Merge pull request #45193 from ClickHouse/concurrency-control-docs

Add docs for concurrency control logic
2024-09-20 00:30:49 +00:00 · 2023-01-17 21:10:17 +01:00 · 2023-01-17 21:10:17 +01:00 · ca0fb785f4
commit ca0fb785f4
parent 4f7f2ed9e1 69cdb838c5
3 changed files with 35 additions and 0 deletions
--- a/docs/en/development/architecture.md
+++ b/docs/en/development/architecture.md
@ -182,6 +182,31 @@ No matter what pool is used for a job, at start `ThreadStatus` instance is creat

 If thread is related to query execution, then the most important thing attached to `ThreadStatus` is query context `ContextPtr`. Every query has its master thread in the server pool.
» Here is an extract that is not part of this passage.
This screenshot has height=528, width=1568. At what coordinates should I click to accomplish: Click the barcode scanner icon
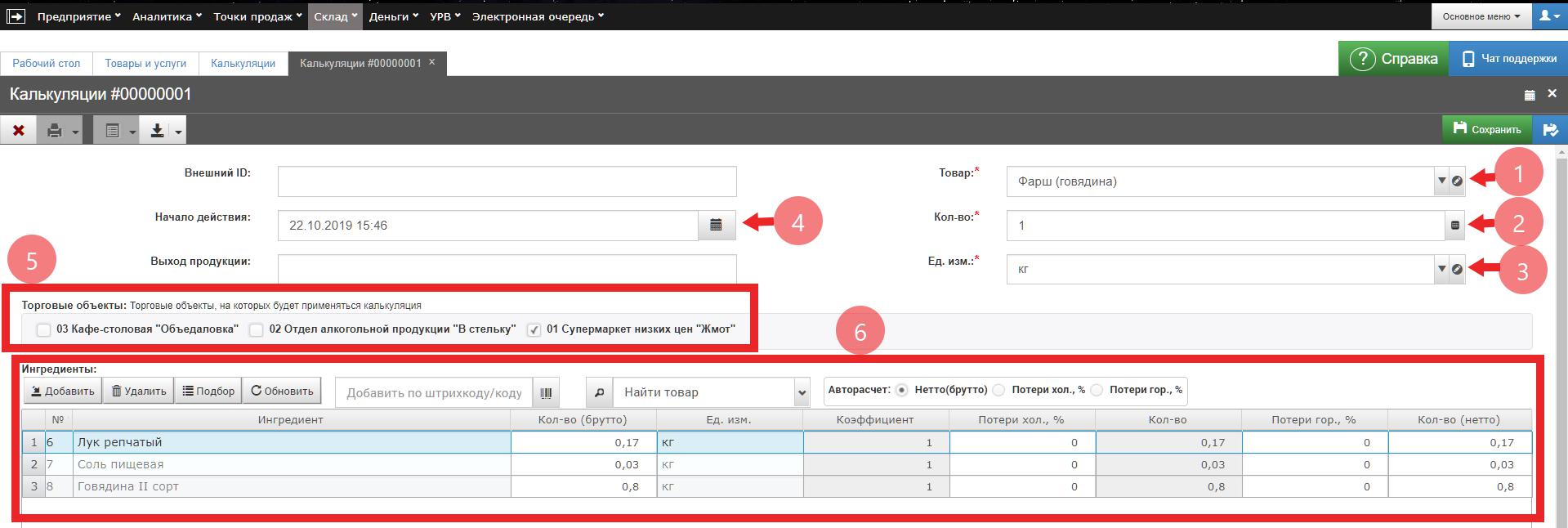[546, 392]
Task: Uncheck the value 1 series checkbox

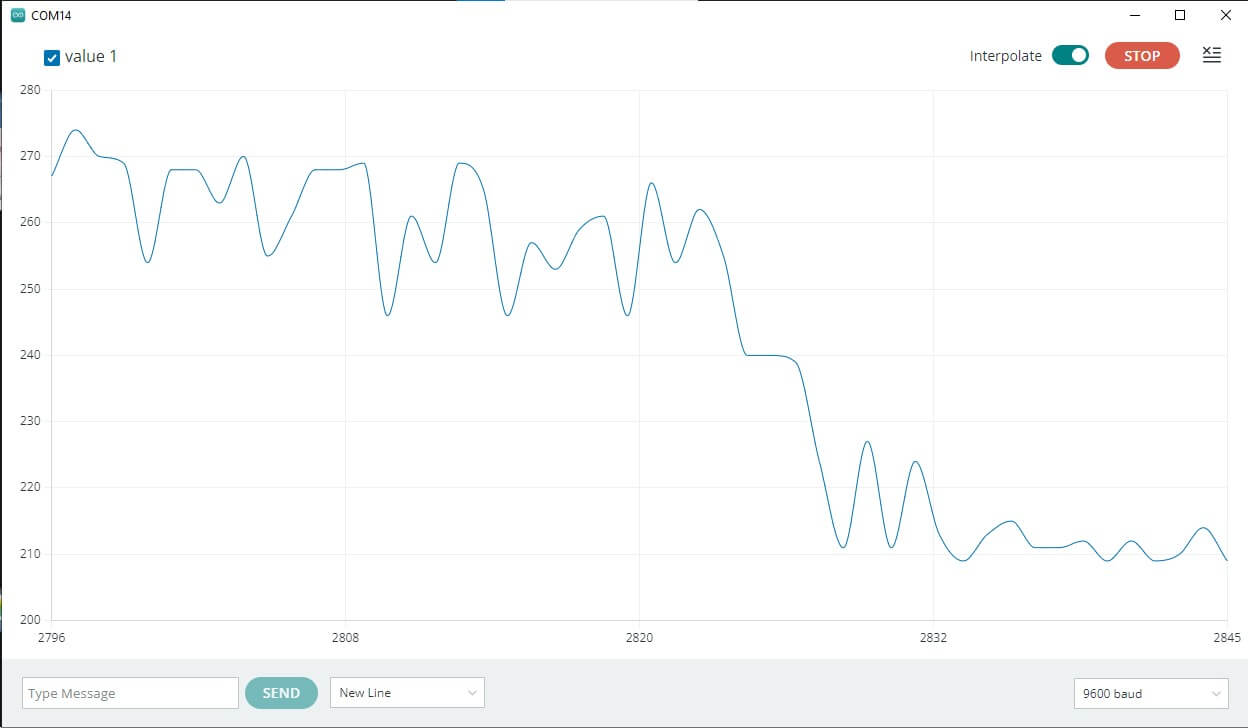Action: point(52,58)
Master thread does the attachment by holding an `ThreadStatus::QueryScope query_scope(query_context)` object. Master thread also creates a thread group represented with `ThreadGroupStatus` object. Every additional thread that is allocated during this query execution is attached to its thread group by `CurrentThread::attachTo(thread_group)` call. Thread groups are used to aggregate profile event counters and track memory consumption by all threads dedicated to a single task (see `MemoryTracker` and `ProfileEvents::Counters` classes for more information).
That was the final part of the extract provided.